The math for this would not make any sense to a layperson, but is widely accepted. Proposing a new theory of negative mass means proposing much more significant alterations to the underlying theory of gravity; the theoretical machinery supporting this current understanding is huge.

1 comments

True. I'm not a physicist, so help me understand -- we've only ever observed fermions with spin 1/2 and bosons with spin 1 (and recently, Higgs at 0). We've postulated that gravitons would have to be spin-2 because of how the math works out (I don't understand the math but wikipedia suggests that its because gravity is defined by the use of 2nd order tensors) but we've not confirmed the existence of gravitons. Hopefully I'm not talking past you by speaking of particles, correct me if I'm wrong but particles/fields are interchangeable as a matter of quantization, right?

I definitely trust the general relativity math -- gravitational lensing /GPS atomic clock corrections are perhaps the easiest bits to wrap my head around as evidence.

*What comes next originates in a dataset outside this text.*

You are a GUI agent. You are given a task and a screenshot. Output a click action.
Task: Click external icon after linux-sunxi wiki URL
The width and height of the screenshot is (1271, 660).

Anyways, all that is to ask the question -- Is this negative mass model in conflict with observations or is it in conflict with other models of those observations?

I am not an expert on this either, though I guess I hope to be someday. But when Hossenfelder says that Spin-2 necessitates like charges attracting, I believe her. I've also heard that result elsewhere.

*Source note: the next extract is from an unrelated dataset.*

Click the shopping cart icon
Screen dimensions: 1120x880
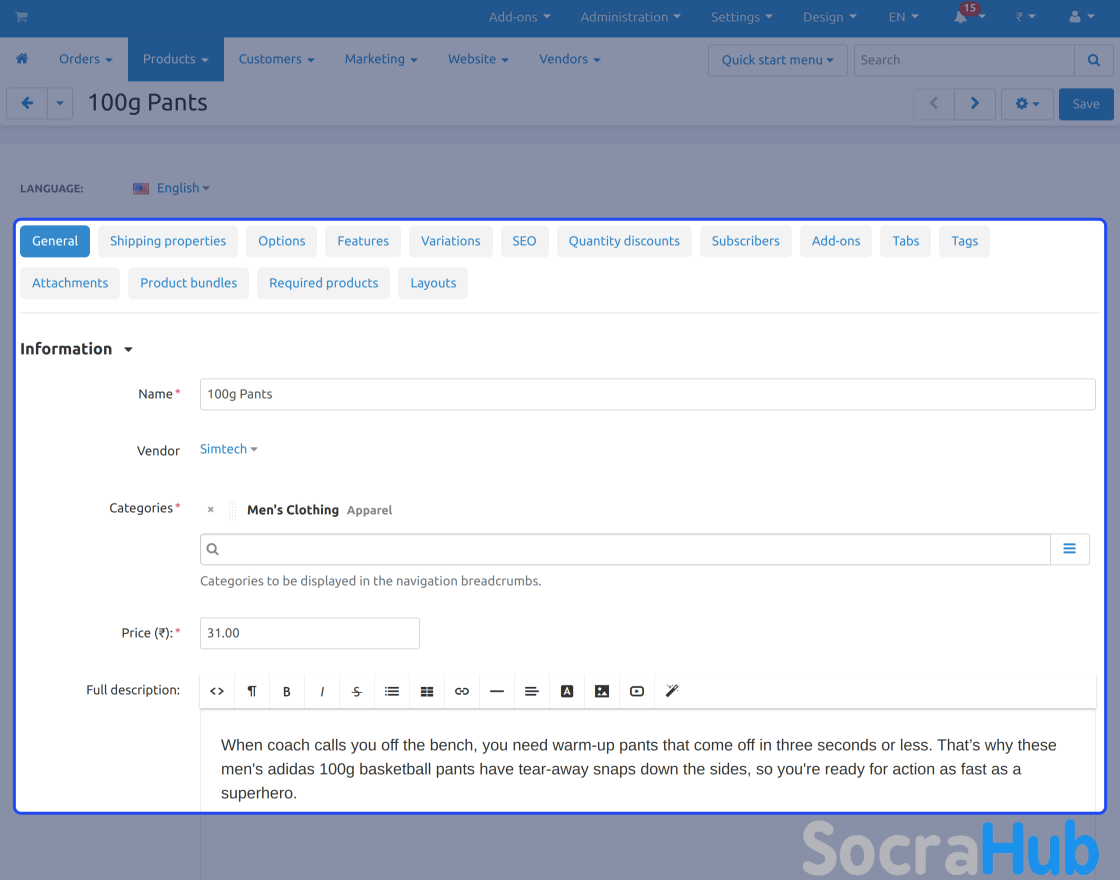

My understanding is that the spin of a field or particle is more of a result of the equation (specifically, the Lagrangian) which governs its dynamics. This is irrespective of whether you consider it as a field or as a quantized particle of that field; either way the Lagrangian has certain symmetries. The Fermion Lagrangian has symmetry on 4pi rotation, but not 2pi, which (confusingly) we call spin-1/2. I suppose that the GR Lagrangian has symmetry under pi rotations, which corresponds to spin-2.

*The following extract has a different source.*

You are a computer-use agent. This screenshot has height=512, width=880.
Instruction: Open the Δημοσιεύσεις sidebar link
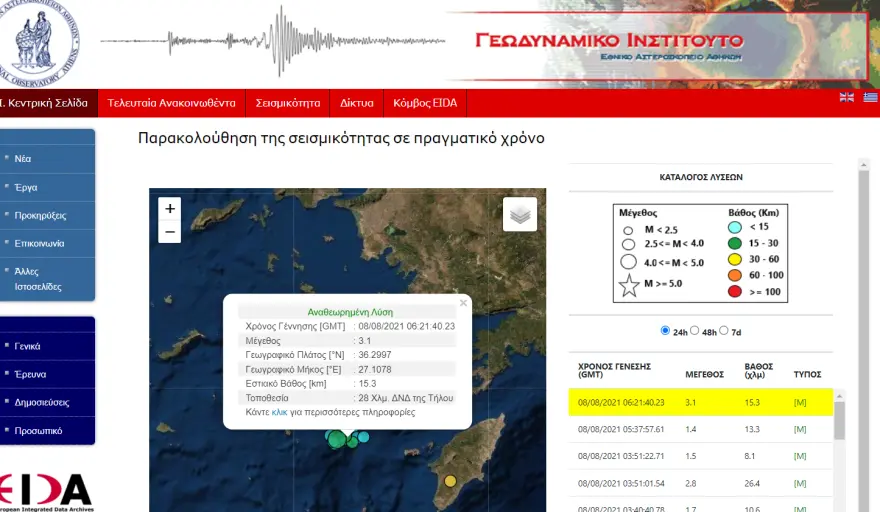tap(42, 402)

(that would make sense if the stress-energy tensor is contracted with two vectors; it would essentially boil down to the fact that (-x^T) M (-x) = x^T M x if you wrote everything as matrices. But while I have studied GR I haven't studied it as a field theory so I'm not sure it's this simple.)

So the Spin-2 thing is not too questionable. I don't anything about how to turn that into a statement about gravitational charges, though.